Photo by Nico Jacobs on Unsplash
Bespoke
The final offering should be the most unique of all – a service that is only accessible without a price tag and undoubtedly hands-on. Producing whatever it is you do, completely bespoke.
Facilitating the most personalized requests worked into the product of service and creating something that will only work for the buyer is a skill.
Perhaps, say you make handbags, you have a rare cut of leather available – this can be kept in the private collection, only available to a bespoke design.
Tailoring your services makes them even more interesting because once one person has something unique, the demand for the dame product arises. Of course, you can’t replicate that – but you can offer them the same services to create something unique.
Website
If your website is anything less than sleek and perfect, then it isn’t worth having. The customer experience needs to begin from the moment that your name appears in the search engine results.
Everything about your website should be functioning, sleek, easy to navigate, and straightforward, Making use of white space, choosing the right font, and carefully selecting which images make the grade and which don’t.
Every tiny detail will be magnified and scrutinized when it comes to people who have a lot of cash to spend and what the best that money can afford.

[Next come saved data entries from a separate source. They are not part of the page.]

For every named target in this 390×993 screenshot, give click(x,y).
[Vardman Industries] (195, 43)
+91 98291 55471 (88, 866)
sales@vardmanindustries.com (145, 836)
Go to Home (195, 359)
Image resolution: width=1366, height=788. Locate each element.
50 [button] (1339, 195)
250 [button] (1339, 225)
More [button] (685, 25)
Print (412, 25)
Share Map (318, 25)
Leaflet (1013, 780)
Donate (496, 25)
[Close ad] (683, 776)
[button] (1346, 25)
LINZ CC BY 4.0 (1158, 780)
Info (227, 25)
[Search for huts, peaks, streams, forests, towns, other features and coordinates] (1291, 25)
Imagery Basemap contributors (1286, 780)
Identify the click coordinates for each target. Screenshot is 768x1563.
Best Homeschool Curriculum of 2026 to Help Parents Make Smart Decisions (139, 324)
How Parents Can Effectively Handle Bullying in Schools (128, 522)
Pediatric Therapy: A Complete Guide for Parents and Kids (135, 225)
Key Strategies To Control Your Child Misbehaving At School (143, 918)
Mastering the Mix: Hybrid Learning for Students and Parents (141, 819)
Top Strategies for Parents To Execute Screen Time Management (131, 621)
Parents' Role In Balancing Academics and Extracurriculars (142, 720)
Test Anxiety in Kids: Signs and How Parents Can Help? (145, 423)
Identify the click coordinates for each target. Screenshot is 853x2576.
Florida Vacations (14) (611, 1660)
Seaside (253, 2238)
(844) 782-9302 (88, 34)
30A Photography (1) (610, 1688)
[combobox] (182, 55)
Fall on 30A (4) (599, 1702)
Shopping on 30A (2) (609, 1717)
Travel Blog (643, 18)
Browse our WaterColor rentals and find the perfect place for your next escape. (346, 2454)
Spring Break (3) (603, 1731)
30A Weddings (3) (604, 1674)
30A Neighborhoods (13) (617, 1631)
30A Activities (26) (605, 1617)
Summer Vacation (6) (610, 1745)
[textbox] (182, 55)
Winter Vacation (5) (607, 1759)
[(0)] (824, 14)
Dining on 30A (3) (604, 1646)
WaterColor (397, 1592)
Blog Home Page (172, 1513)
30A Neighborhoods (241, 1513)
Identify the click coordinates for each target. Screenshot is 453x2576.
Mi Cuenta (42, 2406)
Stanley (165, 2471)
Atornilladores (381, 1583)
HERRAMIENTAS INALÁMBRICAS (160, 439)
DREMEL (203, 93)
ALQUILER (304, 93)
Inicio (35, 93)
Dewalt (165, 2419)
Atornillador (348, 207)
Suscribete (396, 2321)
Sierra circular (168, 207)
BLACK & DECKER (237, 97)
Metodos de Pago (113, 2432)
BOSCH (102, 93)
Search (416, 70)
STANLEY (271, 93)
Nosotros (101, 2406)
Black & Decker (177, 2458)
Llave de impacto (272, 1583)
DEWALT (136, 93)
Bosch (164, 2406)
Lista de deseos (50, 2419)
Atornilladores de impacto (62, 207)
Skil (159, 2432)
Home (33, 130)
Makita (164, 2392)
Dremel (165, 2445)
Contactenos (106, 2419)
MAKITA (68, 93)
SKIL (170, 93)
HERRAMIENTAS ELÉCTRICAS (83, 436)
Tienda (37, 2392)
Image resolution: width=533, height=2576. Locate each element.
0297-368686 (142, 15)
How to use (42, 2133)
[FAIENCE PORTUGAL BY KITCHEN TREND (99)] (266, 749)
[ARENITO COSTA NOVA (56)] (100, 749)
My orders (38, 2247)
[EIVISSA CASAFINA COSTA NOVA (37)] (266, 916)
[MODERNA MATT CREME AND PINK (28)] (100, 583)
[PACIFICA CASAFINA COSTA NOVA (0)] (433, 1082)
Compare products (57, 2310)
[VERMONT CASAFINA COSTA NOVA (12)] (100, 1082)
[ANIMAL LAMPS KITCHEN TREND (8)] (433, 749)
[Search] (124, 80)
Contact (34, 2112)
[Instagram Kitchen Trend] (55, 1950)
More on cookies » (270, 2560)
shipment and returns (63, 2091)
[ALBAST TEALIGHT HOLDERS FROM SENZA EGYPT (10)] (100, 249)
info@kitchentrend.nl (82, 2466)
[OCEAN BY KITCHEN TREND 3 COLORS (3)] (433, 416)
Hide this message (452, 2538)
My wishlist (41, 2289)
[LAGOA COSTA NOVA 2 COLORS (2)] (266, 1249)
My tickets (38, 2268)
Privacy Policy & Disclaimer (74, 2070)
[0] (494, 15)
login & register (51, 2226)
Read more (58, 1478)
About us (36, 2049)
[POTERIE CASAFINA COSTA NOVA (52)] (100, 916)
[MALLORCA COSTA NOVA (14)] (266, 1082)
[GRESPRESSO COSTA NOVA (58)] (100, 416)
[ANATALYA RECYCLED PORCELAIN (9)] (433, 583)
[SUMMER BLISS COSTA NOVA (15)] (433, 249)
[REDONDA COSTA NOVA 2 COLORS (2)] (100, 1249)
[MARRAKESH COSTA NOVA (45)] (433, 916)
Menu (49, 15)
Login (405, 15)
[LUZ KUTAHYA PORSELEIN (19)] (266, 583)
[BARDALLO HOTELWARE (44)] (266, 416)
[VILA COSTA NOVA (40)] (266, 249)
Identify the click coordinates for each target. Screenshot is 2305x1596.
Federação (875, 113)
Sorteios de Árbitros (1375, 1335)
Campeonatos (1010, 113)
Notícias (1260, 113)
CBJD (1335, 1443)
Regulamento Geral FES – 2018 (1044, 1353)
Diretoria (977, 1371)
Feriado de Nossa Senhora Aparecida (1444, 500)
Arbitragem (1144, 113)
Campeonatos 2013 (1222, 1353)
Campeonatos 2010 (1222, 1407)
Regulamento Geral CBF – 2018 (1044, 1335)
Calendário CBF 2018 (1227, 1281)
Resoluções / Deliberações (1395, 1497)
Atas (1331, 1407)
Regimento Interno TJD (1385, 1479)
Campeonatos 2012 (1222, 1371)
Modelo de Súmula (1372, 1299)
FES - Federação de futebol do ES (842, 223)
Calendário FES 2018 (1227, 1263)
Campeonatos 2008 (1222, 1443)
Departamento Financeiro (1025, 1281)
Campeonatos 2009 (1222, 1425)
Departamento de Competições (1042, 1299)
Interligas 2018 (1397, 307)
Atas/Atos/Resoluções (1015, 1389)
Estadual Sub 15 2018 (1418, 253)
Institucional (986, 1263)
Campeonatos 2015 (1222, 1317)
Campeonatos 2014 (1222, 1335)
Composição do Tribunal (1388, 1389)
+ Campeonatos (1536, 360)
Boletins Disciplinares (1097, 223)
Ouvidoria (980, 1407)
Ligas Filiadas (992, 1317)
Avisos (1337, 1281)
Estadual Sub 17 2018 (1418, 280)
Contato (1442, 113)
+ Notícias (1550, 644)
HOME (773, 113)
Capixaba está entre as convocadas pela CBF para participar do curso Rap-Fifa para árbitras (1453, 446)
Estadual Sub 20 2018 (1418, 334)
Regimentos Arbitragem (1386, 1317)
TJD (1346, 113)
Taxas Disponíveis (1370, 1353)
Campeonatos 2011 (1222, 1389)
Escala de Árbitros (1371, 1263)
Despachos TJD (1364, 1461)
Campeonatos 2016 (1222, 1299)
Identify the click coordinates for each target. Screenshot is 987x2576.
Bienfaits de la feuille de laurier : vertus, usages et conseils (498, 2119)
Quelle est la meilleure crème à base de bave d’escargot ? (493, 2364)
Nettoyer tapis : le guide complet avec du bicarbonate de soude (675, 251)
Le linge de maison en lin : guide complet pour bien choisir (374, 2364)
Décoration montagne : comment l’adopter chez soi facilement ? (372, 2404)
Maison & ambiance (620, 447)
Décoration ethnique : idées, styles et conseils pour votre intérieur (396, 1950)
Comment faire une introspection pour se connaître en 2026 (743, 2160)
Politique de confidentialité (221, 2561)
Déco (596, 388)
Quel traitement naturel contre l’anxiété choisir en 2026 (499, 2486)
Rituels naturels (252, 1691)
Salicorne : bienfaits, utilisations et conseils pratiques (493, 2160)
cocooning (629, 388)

Of course, to be exclusive, perhaps your focus is on being so exclusive that even money can’t buy your products.
Consider the legacy that the Hermes Birkin bag has – no one knows how long the waiting list was to buy directly – you are free to arrange an appointment with your nearest store, but there is a strict list about who can and who cannot buy a Birkin bag. You’ll also be on the waiting list for it to be made.
So when it comes to selling your products to a luxury market, the efforts are worth it in the end – but how you build your business from the ground up is vital.